Pour tenter de relancer l'économie japonaise, Shinzo Abe, le premier ministre, doit annoncer un nouveau plan de relance de l'ordre de 3 500 milliards de yens (24 milliards d'euros). Avec un objectif : donner un coup de pouce à la consommation.undefined

Comme le montrent plusieurs indicateurs, publiés hier le Japon finit l’année sur une note négative. L’inflation ralentit toujours : en novembre, pour le quatrième mois d’affilée, la hausse des prix s’est tassée. Elle se situe, hors produits périssables, à + 2,7 % sur un an, contre + 2,9 % en octobre, a annoncé le ministère des affaires intérieures. Mais, en excluant l’impact de la hausse, début avril, de la taxe sur la consommation (l’équivalent de la TVA), qui gonfle l’inflation de l’ordre de deux points, la progression des prix est de 0,7 % seulement, selon la méthode de calcul proposée par la Banque du Japon (BoJ), soit encore loin de son objectif de 2 %. Et la baisse des prix du pétrole devrait contribuer encore à freiner la progression des prix. La production industrielle recule aussi: les industriels ont réduit leur production en novembre, de 0,6%. Ce chiffre est bien en deçà des attentes des économistes (+0,8%). Ces derniers prévoient néanmoins un rebond en décembre et janvier.

Cela fait plusieurs mois déjà que les "Abenomics" patinent et que les doutes se multiplient quant à l’efficacité de cette politique de relance massive. Au troisième trimestre, le Japon est entré en récession, avec un produit intérieur brut (PIB) en recul de 0,5% par rapport au trimestre précédent, soit une chute en glissement annuel de 1,9%. Le PIB avait déjà reculé de 7,3% en glissement annuel entre avril et juin.

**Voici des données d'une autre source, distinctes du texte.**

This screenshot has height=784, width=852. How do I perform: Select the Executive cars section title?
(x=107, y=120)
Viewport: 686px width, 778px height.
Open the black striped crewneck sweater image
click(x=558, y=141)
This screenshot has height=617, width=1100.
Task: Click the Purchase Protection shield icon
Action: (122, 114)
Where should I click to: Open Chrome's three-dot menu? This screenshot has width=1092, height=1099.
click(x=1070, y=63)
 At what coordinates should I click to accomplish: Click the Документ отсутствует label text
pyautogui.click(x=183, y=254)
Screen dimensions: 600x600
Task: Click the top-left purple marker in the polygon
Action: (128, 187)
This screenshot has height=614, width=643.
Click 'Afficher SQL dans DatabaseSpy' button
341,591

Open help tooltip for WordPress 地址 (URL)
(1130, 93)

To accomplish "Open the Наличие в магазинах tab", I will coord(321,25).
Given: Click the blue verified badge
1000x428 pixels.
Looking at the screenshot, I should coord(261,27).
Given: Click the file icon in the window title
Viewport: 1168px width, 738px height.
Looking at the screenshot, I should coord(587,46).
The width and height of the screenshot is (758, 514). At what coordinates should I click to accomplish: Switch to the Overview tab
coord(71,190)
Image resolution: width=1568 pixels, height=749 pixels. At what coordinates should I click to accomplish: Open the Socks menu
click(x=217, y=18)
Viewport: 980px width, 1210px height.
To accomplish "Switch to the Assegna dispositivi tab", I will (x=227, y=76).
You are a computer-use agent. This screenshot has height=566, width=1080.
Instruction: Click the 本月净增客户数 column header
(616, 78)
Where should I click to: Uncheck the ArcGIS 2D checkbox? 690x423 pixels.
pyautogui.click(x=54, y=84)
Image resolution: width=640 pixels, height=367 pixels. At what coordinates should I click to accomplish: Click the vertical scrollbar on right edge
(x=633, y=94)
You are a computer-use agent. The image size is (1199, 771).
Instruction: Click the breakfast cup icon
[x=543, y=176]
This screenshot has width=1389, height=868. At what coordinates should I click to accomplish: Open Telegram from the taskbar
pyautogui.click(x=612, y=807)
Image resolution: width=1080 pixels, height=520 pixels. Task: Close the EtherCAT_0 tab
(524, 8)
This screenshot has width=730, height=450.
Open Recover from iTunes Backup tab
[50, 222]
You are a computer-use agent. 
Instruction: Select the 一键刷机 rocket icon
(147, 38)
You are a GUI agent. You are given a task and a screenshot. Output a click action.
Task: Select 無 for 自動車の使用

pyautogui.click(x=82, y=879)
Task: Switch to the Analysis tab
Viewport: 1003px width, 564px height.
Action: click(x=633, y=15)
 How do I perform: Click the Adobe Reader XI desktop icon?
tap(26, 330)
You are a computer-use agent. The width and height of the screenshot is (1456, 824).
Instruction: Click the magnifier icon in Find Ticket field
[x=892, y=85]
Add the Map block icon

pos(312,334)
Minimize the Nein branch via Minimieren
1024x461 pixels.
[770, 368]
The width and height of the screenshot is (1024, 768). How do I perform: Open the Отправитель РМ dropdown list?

Ce coup d’arrêt de l’économie nipponne a contraint le gouvernement à repousser son projet d’une seconde augmentation de la TVA.

Les entreprises invitées à "partager le gâteau"

À peine réélu, M. Abe a d’ailleurs pressé les chefs d’entreprises de donner du pouvoir d’achat, à la fois en augmentant les salaires lors des prochaines négociations du printemps, et en payant mieux leurs sous-traitants. Les salaires réels (une fois déduite l’inflation) se sont repliés de 4,3 % en novembre (par rapport au même mois en 2013), la plus forte baisse depuis cinq ans. Ils sont en baisse depuis 17 mois consécutifs.

Jeudi 25 décembre, le gouverneur de la Banque centrale du Japon (BoJ), Haruhiko Kuroda a lui aussi mis les patrons sous pression. S’exprimant devant les membres de fédération patronale Keidanren, les grandes compagnies, largement bénéficiaires de la dépréciation du yen, il les a pressés de changer "leur attitude", de "partager le gâteau" et réinvestir leurs profits "afin que le cercle vertueux de l’économie s’installe solidement".

Pour autant, le milieu patronal japonais reste circonspect face aux « Abenomics ». Bon nombre de patrons attendent la mise en œuvre de la "troisième flèche", celle des réformes structurelles: réforme du marché du travail et de l’agriculture, baisse de l’impôt sur les sociétés.